A godfather on the ice
When Frangipani skated out on the ice in Prague, both of his grandparents were on his mind.
“A man who doesn’t spend time with his family can never be a real man,” the words, spoken by the film character Don Vito Corleone in Italian, rang out over the arena as Frangipani launched into his free skate.
It had been a battle for the athlete to get to the 2026 Worlds, given the three months he missed due to injuries, and the results were far from his personal best. Frangipani had to downgrade his program by replacing the two to three quads he usually does in a free skate with triple jumps and struggled to keep his stamina throughout the four minutes.
But his program showed character, and the audience got behind him, clapping over the music.
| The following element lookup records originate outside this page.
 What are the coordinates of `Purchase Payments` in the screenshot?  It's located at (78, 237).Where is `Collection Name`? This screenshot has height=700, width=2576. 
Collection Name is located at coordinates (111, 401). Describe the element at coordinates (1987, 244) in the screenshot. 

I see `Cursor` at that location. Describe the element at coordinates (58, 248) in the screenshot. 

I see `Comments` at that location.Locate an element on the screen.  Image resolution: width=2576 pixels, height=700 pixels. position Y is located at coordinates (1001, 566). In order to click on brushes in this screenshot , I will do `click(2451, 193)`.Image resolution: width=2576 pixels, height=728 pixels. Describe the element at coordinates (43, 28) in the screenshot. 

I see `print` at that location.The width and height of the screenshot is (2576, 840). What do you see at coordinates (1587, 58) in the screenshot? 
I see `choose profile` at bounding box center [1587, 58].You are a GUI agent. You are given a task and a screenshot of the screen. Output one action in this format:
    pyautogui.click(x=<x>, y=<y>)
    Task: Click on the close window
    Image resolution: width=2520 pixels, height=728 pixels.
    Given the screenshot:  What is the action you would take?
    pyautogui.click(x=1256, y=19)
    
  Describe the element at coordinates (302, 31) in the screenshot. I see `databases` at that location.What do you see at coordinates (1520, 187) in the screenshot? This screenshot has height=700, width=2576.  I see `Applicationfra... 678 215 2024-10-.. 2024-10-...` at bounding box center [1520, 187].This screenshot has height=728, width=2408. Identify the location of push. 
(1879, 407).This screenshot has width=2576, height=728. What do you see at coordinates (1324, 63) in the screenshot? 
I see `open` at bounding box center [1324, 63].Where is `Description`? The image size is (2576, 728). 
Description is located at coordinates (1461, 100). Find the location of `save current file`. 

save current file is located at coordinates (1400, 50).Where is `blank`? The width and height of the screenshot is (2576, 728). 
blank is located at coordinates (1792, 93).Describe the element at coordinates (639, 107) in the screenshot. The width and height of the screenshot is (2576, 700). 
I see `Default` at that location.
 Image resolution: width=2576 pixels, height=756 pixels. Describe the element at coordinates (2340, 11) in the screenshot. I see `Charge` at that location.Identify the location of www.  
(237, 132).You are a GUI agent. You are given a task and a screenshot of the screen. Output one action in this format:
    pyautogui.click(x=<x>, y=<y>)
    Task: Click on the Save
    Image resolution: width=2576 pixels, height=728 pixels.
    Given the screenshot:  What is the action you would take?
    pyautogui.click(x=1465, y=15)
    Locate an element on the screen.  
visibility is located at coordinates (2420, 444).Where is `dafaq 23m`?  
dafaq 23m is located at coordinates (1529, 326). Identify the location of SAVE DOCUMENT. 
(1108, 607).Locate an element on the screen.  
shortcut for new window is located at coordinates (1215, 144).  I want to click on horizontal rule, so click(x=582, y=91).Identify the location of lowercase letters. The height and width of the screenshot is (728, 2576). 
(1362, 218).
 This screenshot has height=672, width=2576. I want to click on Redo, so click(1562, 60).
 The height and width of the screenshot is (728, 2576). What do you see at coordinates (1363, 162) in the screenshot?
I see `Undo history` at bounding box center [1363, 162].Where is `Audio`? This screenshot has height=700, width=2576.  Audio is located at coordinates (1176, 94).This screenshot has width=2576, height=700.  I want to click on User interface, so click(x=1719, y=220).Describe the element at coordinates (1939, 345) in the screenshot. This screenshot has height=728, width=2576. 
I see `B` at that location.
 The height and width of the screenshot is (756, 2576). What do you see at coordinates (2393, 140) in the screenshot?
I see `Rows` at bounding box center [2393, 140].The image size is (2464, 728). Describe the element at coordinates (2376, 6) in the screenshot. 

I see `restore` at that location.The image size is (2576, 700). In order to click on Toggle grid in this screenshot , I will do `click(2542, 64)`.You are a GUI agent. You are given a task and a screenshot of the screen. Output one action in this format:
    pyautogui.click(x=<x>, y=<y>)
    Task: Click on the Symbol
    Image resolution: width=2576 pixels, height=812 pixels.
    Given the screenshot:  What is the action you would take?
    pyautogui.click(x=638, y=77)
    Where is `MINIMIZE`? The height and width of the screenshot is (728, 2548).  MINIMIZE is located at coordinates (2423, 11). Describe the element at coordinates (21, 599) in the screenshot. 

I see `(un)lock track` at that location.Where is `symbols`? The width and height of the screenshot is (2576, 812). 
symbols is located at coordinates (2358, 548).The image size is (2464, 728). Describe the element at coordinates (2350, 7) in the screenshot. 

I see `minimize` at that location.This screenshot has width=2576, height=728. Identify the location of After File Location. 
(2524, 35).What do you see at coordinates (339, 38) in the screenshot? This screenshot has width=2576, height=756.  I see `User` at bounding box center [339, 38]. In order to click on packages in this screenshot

“There were a few moments where I was giving up, but I tried to release, to put up a fight,” Frangipani said. “My legs were not there anymore. My heart, I was feeling like it was exploding, but when people started clapping in the second half, I said, ‘OK, let’s push a little more, let’s go over this limit again’.”
Frangipani finished 23rd overall, but it was about more than placements for the Italian figure skater at this Worlds edition.
“The last months, it was hard. I had really been through a lot, and that took me a little bit to hate the figure skating,” Frangipani said. “For me, it was really hard to go on ice and put myself through practise. But when I got the call for Worlds, I told myself, ‘I have to. It doesn’t matter. I want to go to Worlds. I have this possibility, that it’s a chance that you don’t always have it’.
“I came here to give everything I could and try to enjoy it. Even if I had this hating on figure skating at the moment, but I did it. I managed to enjoy it.”